Exercises to complete:
1. Which two lists does the computation in the garbage collection discussion construct?
2. Please carry the garbage collection discussion on from its final sentence.

>> begin Text segment

For instance, the computation

(accumulate + 0 (filter odd? (enumerate-interval 0 n)))

constructs two lists: the enumeration and the result of filtering the
enumeration. When the accumulation is complete, these lists are no longer
needed, and the allocated memory can be reclaimed. If we can arrange to
collect all the garbage periodically, and if this turns out to recycle memory
at about the same rate at which we construct new pairs, we will have preserved
the illusion that there is an infinite amount of memory.

------
twotwotwo
>If the amount of RAM available to the runtime is greater than the amount of
memory required by a program, then a memory manager which employs the null
garbage collector (which never collects anything) is a valid memory manager.

A bit of a tangent, but I wonder GC is one reason Android devices moved to
larger RAM sizes faster than iOS did. (iPhone 5 == 1GB, GS3/N4/One == 2GB.)

Under manual memory management or refcounting, running with RAM 90% full isn't
slower than 50% full. (Your app code isn't slower, at least; who knows it if
has effects via OS having less for cache or whatever.) But under GC, if 90% of
RAM is full of live objects, you'll be forced to GC several times as often as
you would if only 50% of RAM were full. So that 1GB->2GB bump might actually
_more_ than halve how often you have to collect.

>> end Text segment
>> begin Dataset content

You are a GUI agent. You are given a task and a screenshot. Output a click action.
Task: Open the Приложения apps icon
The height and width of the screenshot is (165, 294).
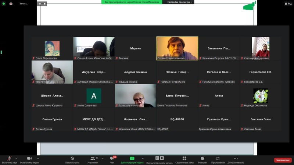pos(218,160)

>> end Dataset content

Task results:
1. The enumeration and the result of filtering the enumeration.

2.
There could be other reasons for the diff--maybe part of it is Android's more
permissive multitasking model, maybe non-GC-related memory-use differences
between Android/Java and iOS/ObjC, maybe greater focus on power consumption
from Apple or greater focus on specs from Android handset makers.

------
tehwalrus
This article got me thinking - I use quite a lot of C/C++ python extensions,
and I'm wondering if I could wrap some of my malloc calls (particularly the
ones that store an "inner C++ object" on a python class) as python byte
strings that are then pointer-cast to RAM for C++ to use, and then tidied up
by the garbage collector rather than a manual delete call later.

The only difficulty I can see is persuading the C++ constructor to run on an
arbitrary address?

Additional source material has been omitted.